| Source material |
::::
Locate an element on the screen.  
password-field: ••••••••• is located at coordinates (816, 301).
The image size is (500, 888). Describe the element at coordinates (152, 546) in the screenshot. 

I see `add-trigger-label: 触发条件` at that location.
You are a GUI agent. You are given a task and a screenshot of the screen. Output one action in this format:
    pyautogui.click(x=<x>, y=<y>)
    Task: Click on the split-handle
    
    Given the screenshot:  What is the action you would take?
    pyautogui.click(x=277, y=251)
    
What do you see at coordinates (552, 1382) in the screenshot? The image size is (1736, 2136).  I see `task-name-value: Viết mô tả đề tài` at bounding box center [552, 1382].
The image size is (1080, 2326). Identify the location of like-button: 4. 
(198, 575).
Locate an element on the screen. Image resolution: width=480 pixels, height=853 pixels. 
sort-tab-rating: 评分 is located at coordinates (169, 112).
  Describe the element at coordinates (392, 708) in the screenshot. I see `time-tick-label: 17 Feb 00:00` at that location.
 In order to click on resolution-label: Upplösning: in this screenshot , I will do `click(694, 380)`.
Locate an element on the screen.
::::
| Your instructions |
Please substitute "image dimensions" for every "image size" in the lines above and give all the lines back with nothing else altered.

| Written response |
Locate an element on the screen.  
password-field: ••••••••• is located at coordinates (816, 301).
The image dimensions is (500, 888). Describe the element at coordinates (152, 546) in the screenshot. 

I see `add-trigger-label: 触发条件` at that location.
You are a GUI agent. You are given a task and a screenshot of the screen. Output one action in this format:
    pyautogui.click(x=<x>, y=<y>)
    Task: Click on the split-handle
    
    Given the screenshot:  What is the action you would take?
    pyautogui.click(x=277, y=251)
    
What do you see at coordinates (552, 1382) in the screenshot? The image dimensions is (1736, 2136).  I see `task-name-value: Viết mô tả đề tài` at bounding box center [552, 1382].
The image dimensions is (1080, 2326). Identify the location of like-button: 4. 
(198, 575).
Locate an element on the screen. Image resolution: width=480 pixels, height=853 pixels. 
sort-tab-rating: 评分 is located at coordinates (169, 112).
  Describe the element at coordinates (392, 708) in the screenshot. I see `time-tick-label: 17 Feb 00:00` at that location.
 In order to click on resolution-label: Upplösning: in this screenshot , I will do `click(694, 380)`.
Locate an element on the screen.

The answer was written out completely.